→ **WHAT TO DO**
Rewrite the items below, swapping every "icon" for "button" and leaving everything else as it is.

→ **Entries on target coordinates**
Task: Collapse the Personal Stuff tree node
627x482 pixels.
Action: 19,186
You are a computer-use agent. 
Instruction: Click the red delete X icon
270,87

→ **EXERCISE RESULT**
Task: Collapse the Personal Stuff tree node
627x482 pixels.
Action: 19,186
You are a computer-use agent. 
Instruction: Click the red delete X button
270,87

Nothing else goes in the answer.